-- WORK INSTRUCTION 1 --
From the essay on being a control freak, list each daily routine the author describes keeping.
-- WORK INSTRUCTION 2 --
Answer these questions using the essay on being a control freak:
(a) Beyond "a creature of habit," what does the author say they are?
(b) How does the author answer the question "Has this become problematic at times?"
(c) According to the definition the essay gives, control means exercising which three things?
-- WORK INSTRUCTION 3 --
Supply the next passage of the essay on being a control freak, beginning after its final sentence.

-- SELECTED PASSAGE --
********

Confessions of a Recovering Control Freak

I am a creature of habit. I am pretty sure that I have mentioned that before. But… if I’m being honest, it can be… a little more.. intense than that. More than habit, I am a creature of routine. I wake up at the same time each morning. I can’t truly start my day until I’ve made my bed.  I have my meals as close to the same time as I can. I have the same bedtime routine and bedtime each night. Heck, I somehow always have to put my right shoe on before my left.  I find comfort in the structure and predictability of this type of schedule. While I try not to be too rigid, straying too far from these habits and schedules… is uncomfortable. Unsettling.

Does that make me a control freak? Probably.

Has this become problematic at times? Absolutely.

Over time, I have had to closely and patiently, sometimes painfully and painstakingly, dissect and examine why each of these specific routines or structures are so comforting to me. I’ve also had to step back and take a good, long, hard look at my relationship with… well… control.

Control, by definition, means exercising power, restraint or direction. Over a person or a situation, over a task or a space. Control implies influence - over a person, an action, or an outcome. And while the word control is, in and of itself, morally neutral, in practice, it almost always has some sort of connotation, depending on what is being controlled, who is doing the controlling, and what the societal influences are regarding each of those aspects.

********

(Screenshot grounding data)
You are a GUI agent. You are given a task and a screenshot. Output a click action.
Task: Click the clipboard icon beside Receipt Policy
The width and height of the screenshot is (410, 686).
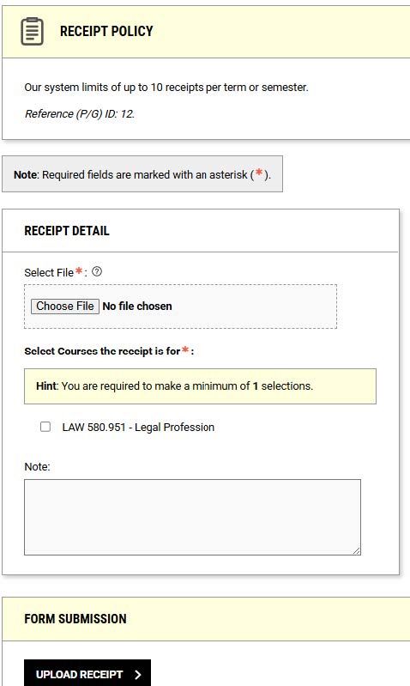click(x=33, y=31)
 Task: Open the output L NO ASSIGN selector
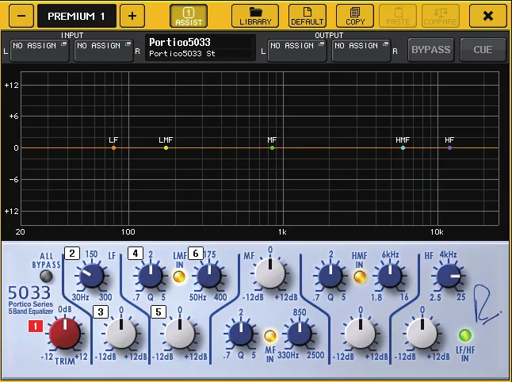(x=296, y=50)
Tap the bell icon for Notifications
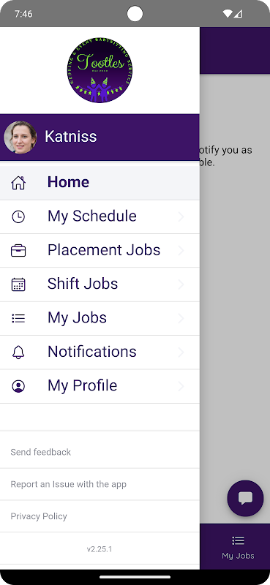 click(x=18, y=352)
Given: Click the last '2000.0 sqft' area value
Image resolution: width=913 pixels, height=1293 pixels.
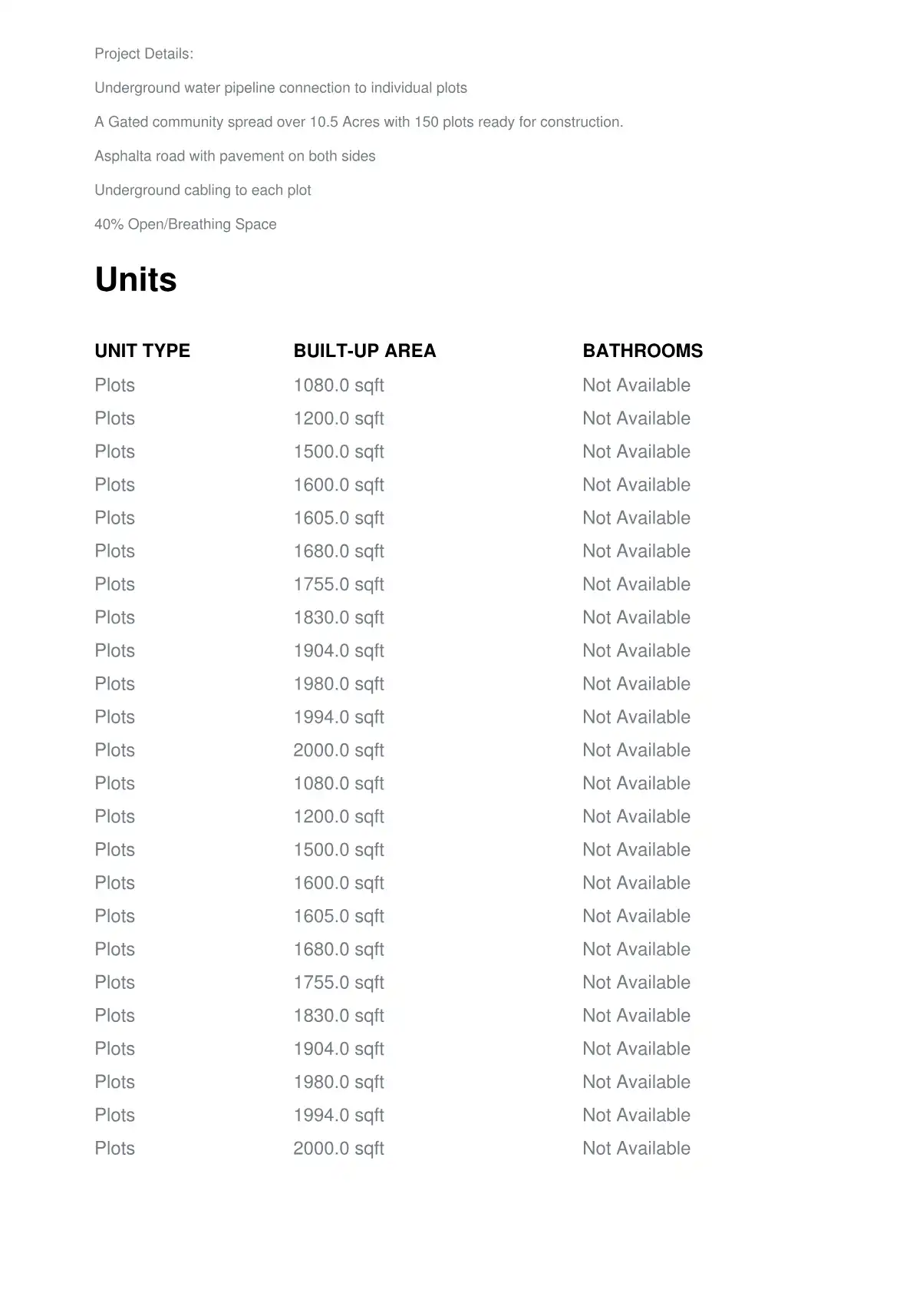Looking at the screenshot, I should click(x=338, y=1148).
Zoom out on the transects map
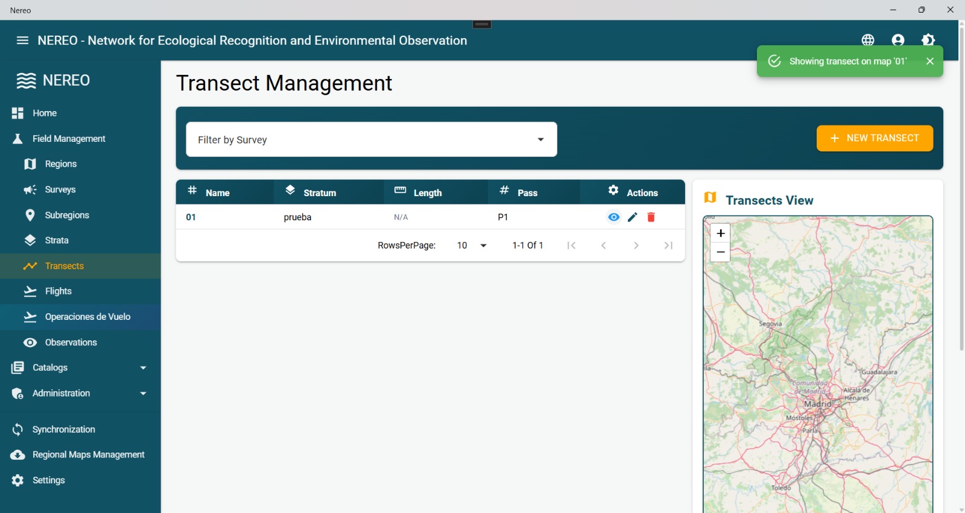Screen dimensions: 965x513 720,252
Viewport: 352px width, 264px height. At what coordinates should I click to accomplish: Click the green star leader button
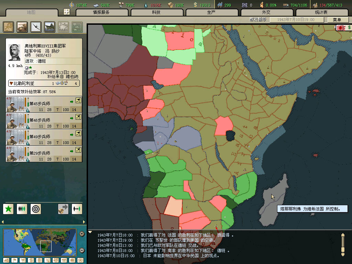pos(9,209)
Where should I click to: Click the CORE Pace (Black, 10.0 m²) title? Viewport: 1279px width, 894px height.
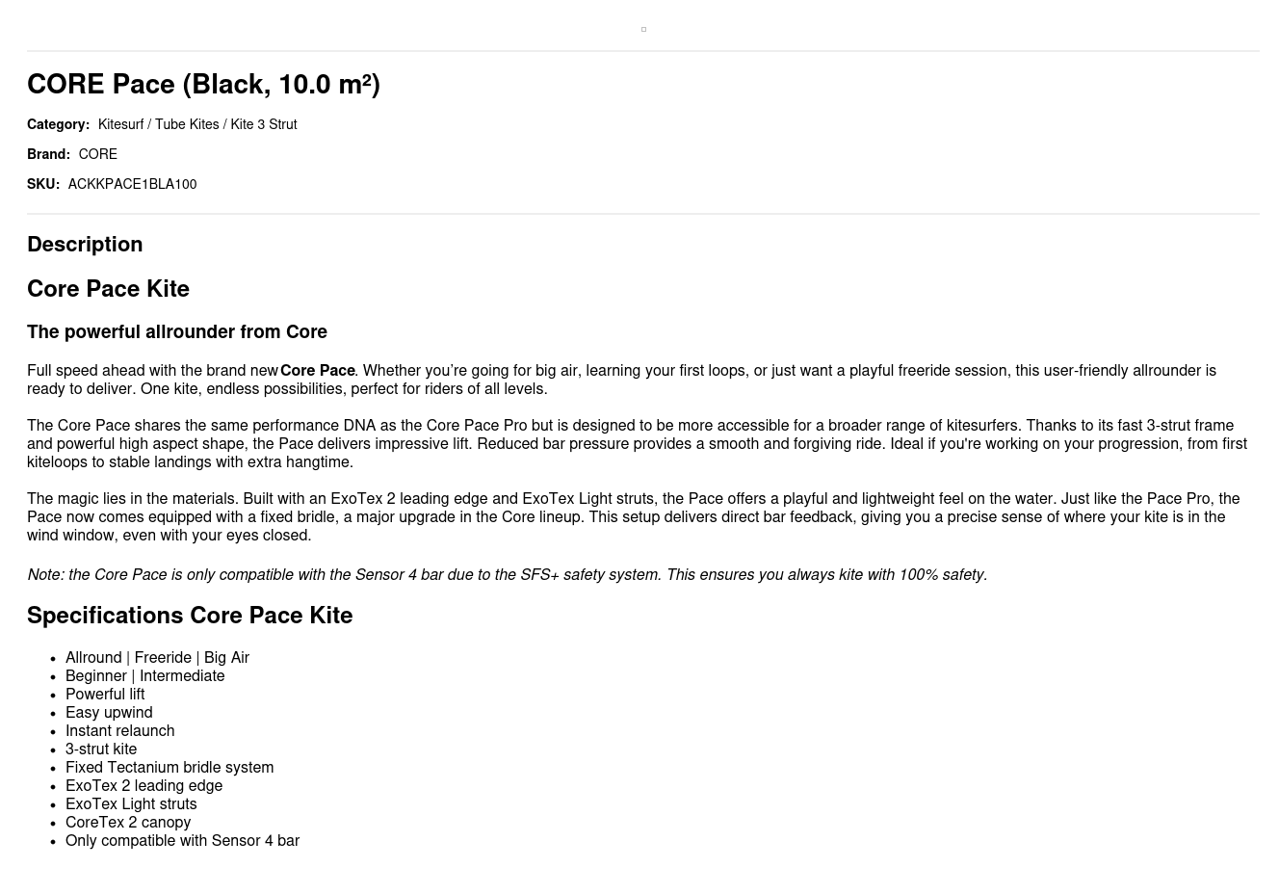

********

-- WRITTEN ANSWER 1 --
- Waking up at the same time each morning
- Making the bed before truly starting the day
- Having meals as close to the same time as possible
- Keeping the same bedtime routine and bedtime each night
- Putting the right shoe on before the left

-- WRITTEN ANSWER 2 --
(a) A creature of routine.
(b) Absolutely.
(c) Power, restraint or direction.

-- WRITTEN ANSWER 3 --
But here’s what I have learned. At least for myself.

In most situations, at least within my normal everyday life, control is an illusion. Moreover, my “need” for control has more to do with my own fears, insecurities, and intolerance to the unknown than with the specific task, function, or outcome I am working on completing or achieving in the moment.

I thought that by controlling things - my kids, my schedule, my food intake, my bedtime… I thought that these things would make me strong. I thought that the predictability would offer comfort and stability. I thought that being in control in these areas would bring me some sort of peace or happiness.

The truth, however, was very different.

 
 

Have you ever tried to hold water or sand in your hands? The tighter you grip it, the more of it slips through your fingers. The harder you try to hold it, the less of it you actually have. 

I discovered that my own life was just like that. The more tightly I tried to hold on to things, the harder I tried to control them… the further away from me they went. The peace I was seeking with my rigidity quickly morphed into stress and anxiety. Even when I kept to my routines or schedules, I’d find myself second guessing or over analyzing, seeking ways to further control my… control.

And here’s the other thing that I learned. Again, at least for myself.

The more tightly I controlled my life, the less capacity I had for anything outside of my rigid structures. I didn’t have room for both control and creativity. For both control and joy. My world became small. Dark. Insular. And to add insult to injury, I felt more out of control than ever.

I learned that I had to replace the false senses of courage and strength that I’d hoped these systems and controls would bring with the true courage of… letting go. I had to learn to allow the world to turn as it saw fit. To allow my body to tell me what it needed rather than to try to outsmart it. To allow a fun day to be fun, even if that meant that meals would be later and bedtime would be forgotten. I had to learn that sometimes the moment gets to be a moment, not a power struggle.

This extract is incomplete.